Abstract

Background: Gestational Trophoblastic Diseases (GTD) is a group of interrelated heterogeneous disease of trophoblastic tissue resulting from abnormal fertilization, characterized by abnormal tissue proliferation. Characteristically, prognosis positively correlates with early diagnosis and treatment.
 Objective: The objective was to determine the burden, clinical presentation, management and outcomesof GTD at Irrua Specialist Teaching Hospital, Irrua, Edo State, Nigeria.
 Methodology: A five-year descriptive (retrospective) study of histologically confirmed cases of st th GTD managed in ISTH between 1 July, 2016 and 30 June, 2021 was undertaken. Inclusion criteria: patient that were management at the study site, histology confirmation and availability of the case-file for review. Women managed for other gynaecological disorders or those with suspected GTD but no histologic confirmation were excluded from the study. Statistical analysis was done using SPSS version 20.0 and the results were presented in tables.
 Results: There were 21 cases of GTD and 4703 deliveries with an incidence of 4.5 per 1000 deliveries. The mean age of participants was 32.9±7.5 years.
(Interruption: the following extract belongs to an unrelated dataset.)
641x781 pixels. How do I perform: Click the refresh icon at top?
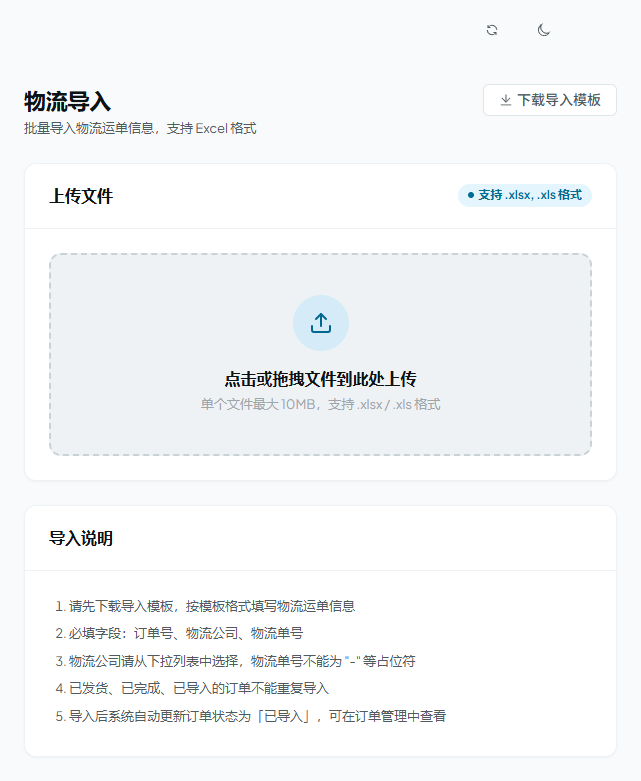point(492,30)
Partial mole was the commonest histologic type (47.4%), choriocarcinoma (31.6%), complete mole (10.5%), invasive mole and placenta site trophoblastic tumor-PSTT (5.3%) respectively. Abnormal vaginal bleeding was the commonest presenting symptom 89.5% (17/19); others were excessive vomiting 52.6% (10/19) and abdominal pain 36.8% (7/19 ). The treatment modalities included suction curettage (42.1%) , suction curettage and chemotherapy (36.8%), total abdominal hysterectomy and cytotoxic chemotherapy only (15.8%).Serum Beta hCG returned to normal within 4 weeks for molar pregnancy and an average of 6 months for choriocarinoma. Default rate from surveillance was 10/19 (52.6%) while two participants (10.5%) died as cases of choriocarcinoma with advanced disease from late presentation.
 Conclusion: Abnormal vaginal bleeding was the commonest presentation of GTD with high default and mortality rates. Therefore, efforts should be geared towards education and awareness to improve early presentation, surveillance and prompt treatment.